▶ _EXERCISE BRIEF_: Copy out the lines below, beginning at the line that contains "The height and" and stopping after the line that contains "Image resolution: width=716", with every coordinate in the answers multiplied by 0.6 and rounded to a whole number, halves rounded up. Keep all other text in those lines as it is, and leave the pictures out.

Start of STORED RECORDS

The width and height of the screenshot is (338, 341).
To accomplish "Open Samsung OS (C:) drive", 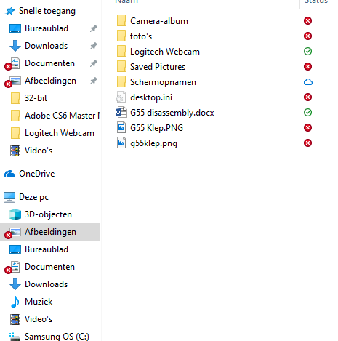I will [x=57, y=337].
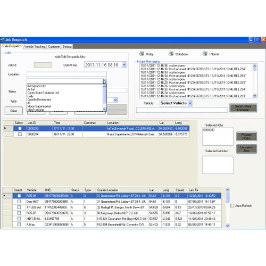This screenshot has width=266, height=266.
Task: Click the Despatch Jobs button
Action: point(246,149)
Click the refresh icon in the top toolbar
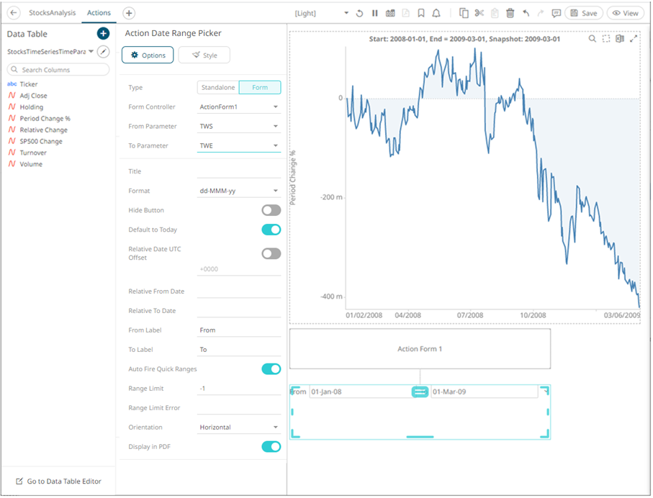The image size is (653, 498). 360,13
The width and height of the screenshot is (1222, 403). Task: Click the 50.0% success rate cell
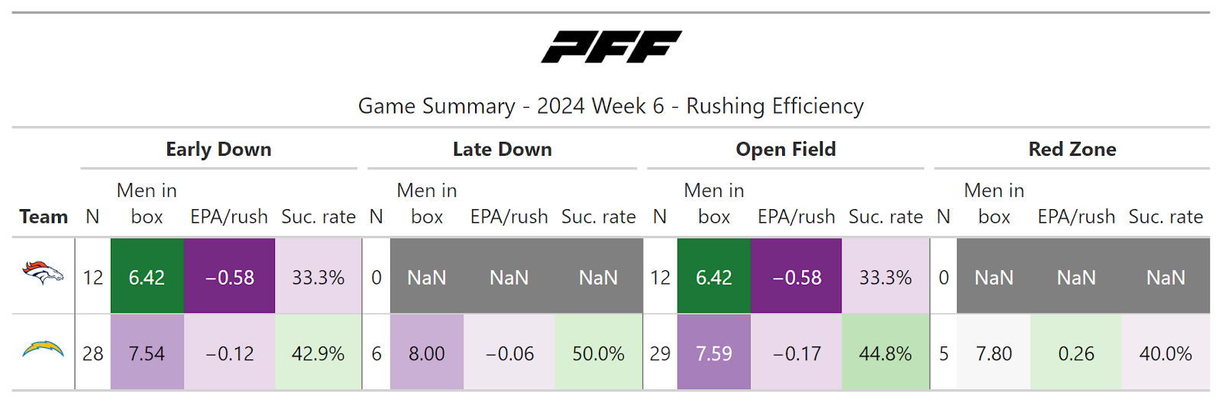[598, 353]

End of STORED RECORDS
Start of STORED RECORDS

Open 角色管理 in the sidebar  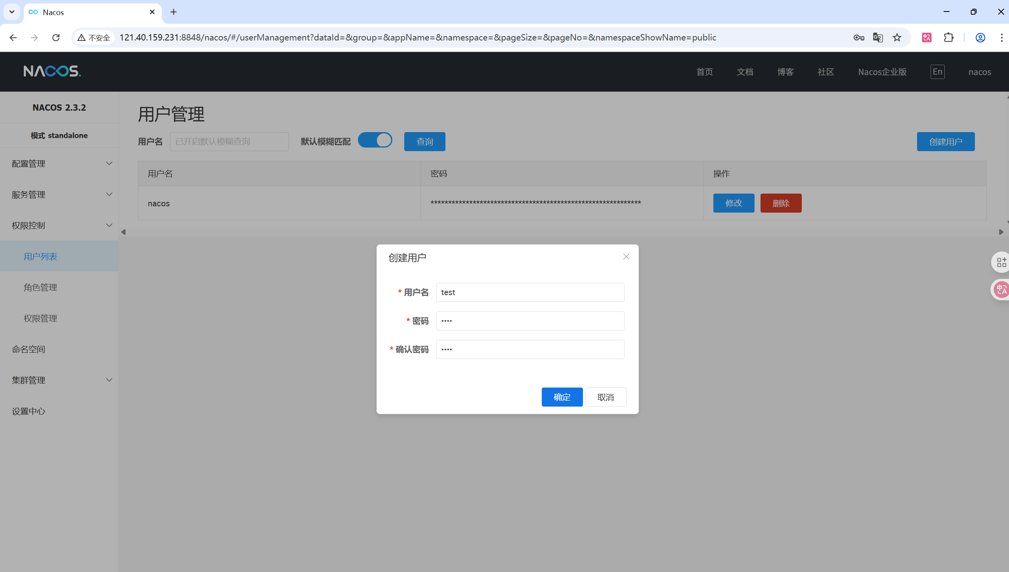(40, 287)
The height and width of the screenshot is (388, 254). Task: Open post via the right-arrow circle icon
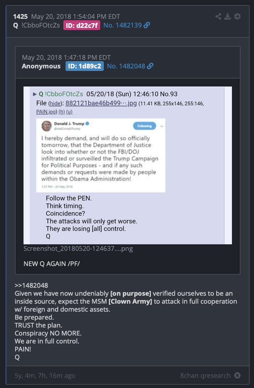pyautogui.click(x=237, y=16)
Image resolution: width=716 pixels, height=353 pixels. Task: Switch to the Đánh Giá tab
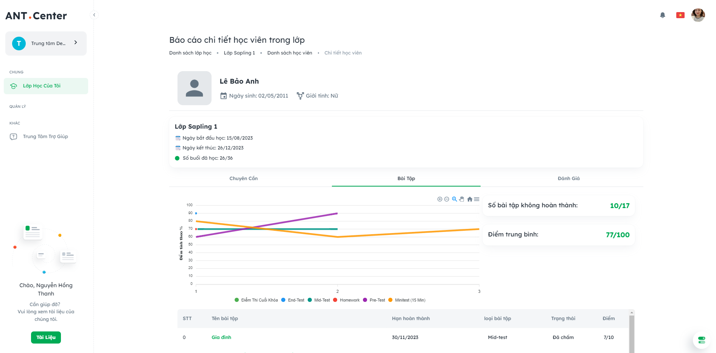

End of STORED RECORDS
Start of STORED RECORDS

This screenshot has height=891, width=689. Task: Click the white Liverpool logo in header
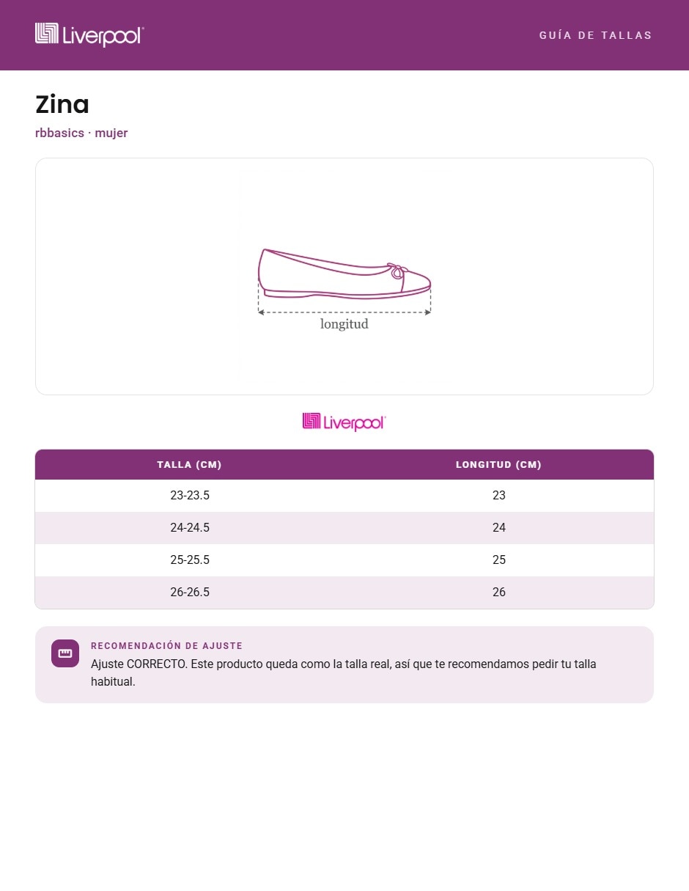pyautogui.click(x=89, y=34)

End of STORED RECORDS

▶ _PROBLEM SOLUTION_:
The height and width of the screenshot is (388, 254). Task: Open post via the right-arrow circle icon
pyautogui.click(x=142, y=10)
Image resolution: width=716 pixels, height=353 pixels. Task: Switch to the Đánh Giá tab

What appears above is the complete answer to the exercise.